Testing google colab and github wooo

In [19]:
import torch
import matplotlib.pyplot as plt
import numpy as np
import math

Just going to run a mock transformer model I built

In [5]:
dmodel = 512    # embedding, internal latent vector size
h = 8           # number of vkq vectors to spawn for attention
dk = int(dmodel / h) # size of vkq vectors for concatenation
inSeqLen = 250  # input sequence length
dff = 2048       # feed forward internal length

In [6]:
device = None
if torch.cuda.is_available():
  device = torch.device('cuda')
else:
  device = torch.device('cpu')

In [7]:
class SDAttention(torch.nn.Module):
  def __init__(self, masked=False):
    super(SDAttention, self).__init__()
    self.smax = torch.nn.Softmax(dim=-1)
    self.masked = masked

  def forward(self, v, k, q):
    self_attIn = torch.matmul(q, torch.transpose(k, -1, -2))
    if self.masked:
      self_attIn[self_attIn == 0] = -torch.inf
    self_attention = self.smax(self_attIn / (dk ** 0.5))
    return torch.matmul(self_attention, v)

In [8]:
class MultiHead(torch.nn.Module):
  def __init__(self, dmodel, dk, h, masked=False):
    super().__init__()
    self.sdattention = SDAttention(masked=masked)
    self.vmats = [torch.zeros([dmodel, dk], requires_grad=True, device=device) for _ in range(h)]
    self.kmats = [torch.zeros([dmodel, dk], requires_grad=True, device=device) for _ in range(h)]
    self.qmats = [torch.zeros([dmodel, dk], requires_grad=True, device=device) for _ in range(h)]
    self.outMat = torch.zeros([dmodel, dmodel], requires_grad=True, device=device)
    for vmat in self.vmats:
      torch.nn.init.xavier_normal_(vmat)
    for kmat in self.kmats:
      torch.nn.init.xavier_normal_(kmat)
    for qmat in self.qmats:
      torch.nn.init.xavier_normal_(qmat)    
    torch.nn.init.xavier_normal_(self.outMat)

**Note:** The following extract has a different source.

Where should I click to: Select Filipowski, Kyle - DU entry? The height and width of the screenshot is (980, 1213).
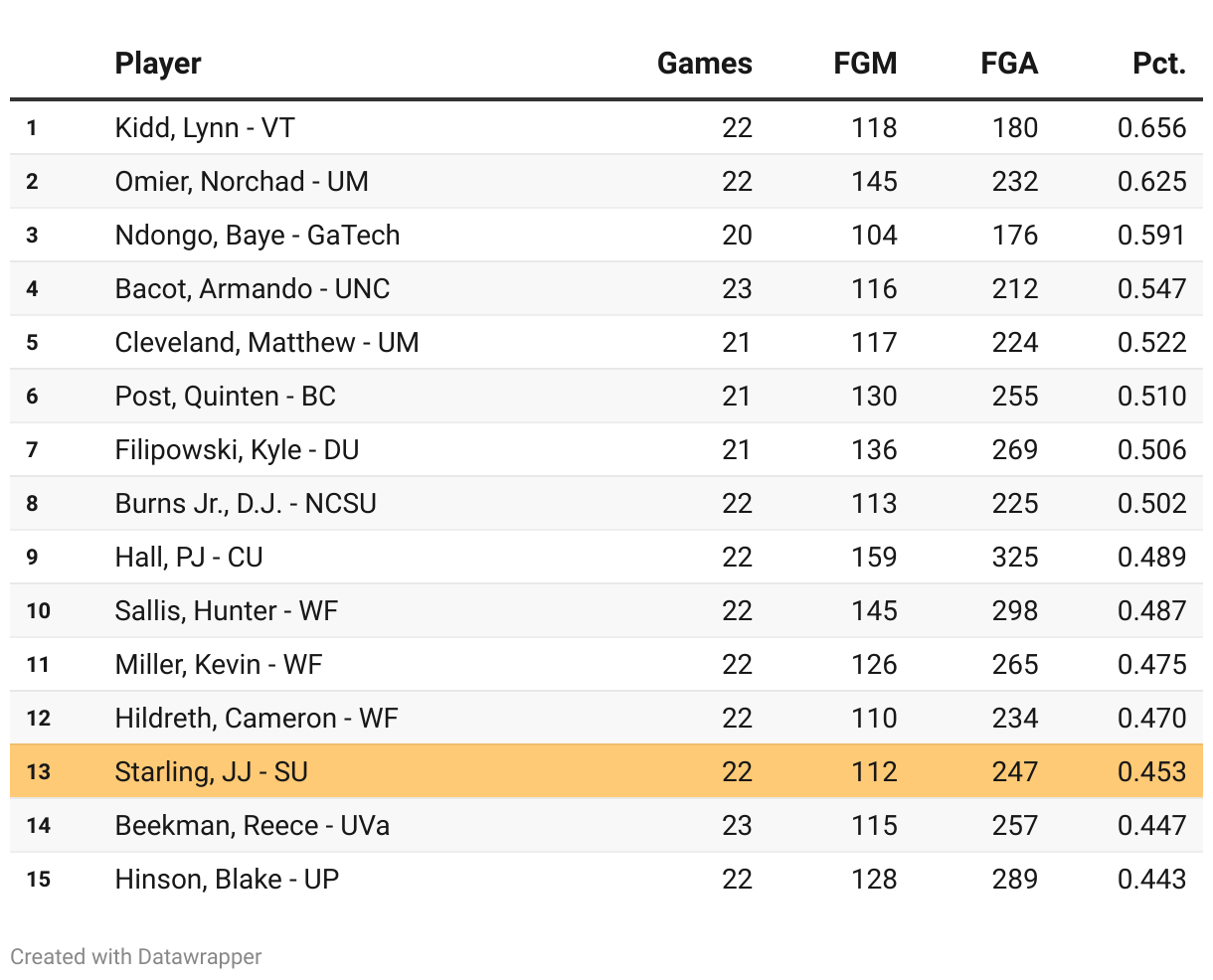(x=237, y=450)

    self.params = self.vmats + self.kmats + self.qmats
    self.params.append(self.outMat)

  def forward(self, v, k, q):
    outs = []
    for i in range(h):
      vmat = self.vmats[i]
      kmat = self.kmats[i]
      qmat = self.qmats[i]

      vIn = torch.matmul(v, vmat)
      kIn = torch.matmul(k, kmat)
      qIn = torch.matmul(q, qmat)

      attOut = self.sdattention(vIn, kIn, qIn)

      outs.append(attOut)
    out = torch.concat(outs, dim=-1)
    out = torch.matmul(out, self.outMat)
    return out

In [10]:
selfAtt = MultiHead(dmodel, dk, h, True)
v = torch.rand([inSeqLen, dmodel], device=device)
k = torch.rand([inSeqLen, dmodel], device=device)
q = torch.rand([inSeqLen, dmodel], device=device)
selfAtt(v,k,q).shape

torch.Size([250, 512])

In [12]:
class PositionEncode(torch.nn.Module):
  def __init__(self, seq_len, dmodel):
    super().__init__()
    encoded = torch.zeros([seq_len, dmodel])
    for pos in range(seq_len):
      for i in range(0, dmodel, 2):
        encoded[pos][i] = math.sin(pos / (10000 ** (i / dmodel)))
        encoded[pos][i+1] = math.cos(pos / (10000 ** (i / dmodel)))
    self.encoded = encoded.to(device)
  
  def forward(self, x):
    encoded = self.encoded
    #if len(x.shape) == 3:
    #  encoded = torch.stack([encoded for _ in range(x.shape[0])])
    
    return x + encoded

In [13]:
class FF(torch.nn.Module):
  def __init__(self, dmodel, dff):
    super().__init__()
    self.lin0 = torch.nn.Linear(dmodel, dff, device=device)
    #torch.nn.init.kaiming_normal_(self.lin0.weight)
    torch.nn.init.xavier_normal_(self.lin0.weight)
    self.lin1 = torch.nn.Linear(dff, dmodel, device=device)
    torch.nn.init.xavier_normal_(self.lin1.weight)
    self.relu = torch.nn.ReLU()
    self.dropout = torch.nn.Dropout(p=0.1)
  
  def forward(self, x):
    x = self.lin0(x)
    x = self.dropout(x)
    x = self.relu(x)
    x = self.lin1(x)
    return x

In [14]:
class TransformerEncoder(torch.nn.Module):
  def __init__(self, seq_len, dmodel, dk, h, dff):
    super().__init__()
    self.multiHead = MultiHead(dmodel, dk, h)
    self.ff = FF(dmodel, dff)
    self.layerNorm0 = torch.nn.LayerNorm(dmodel, device=device)
    self.layerNorm1 = torch.nn.LayerNorm(dmodel, device=device)
    self.dropout = torch.nn.Dropout(p=0.1)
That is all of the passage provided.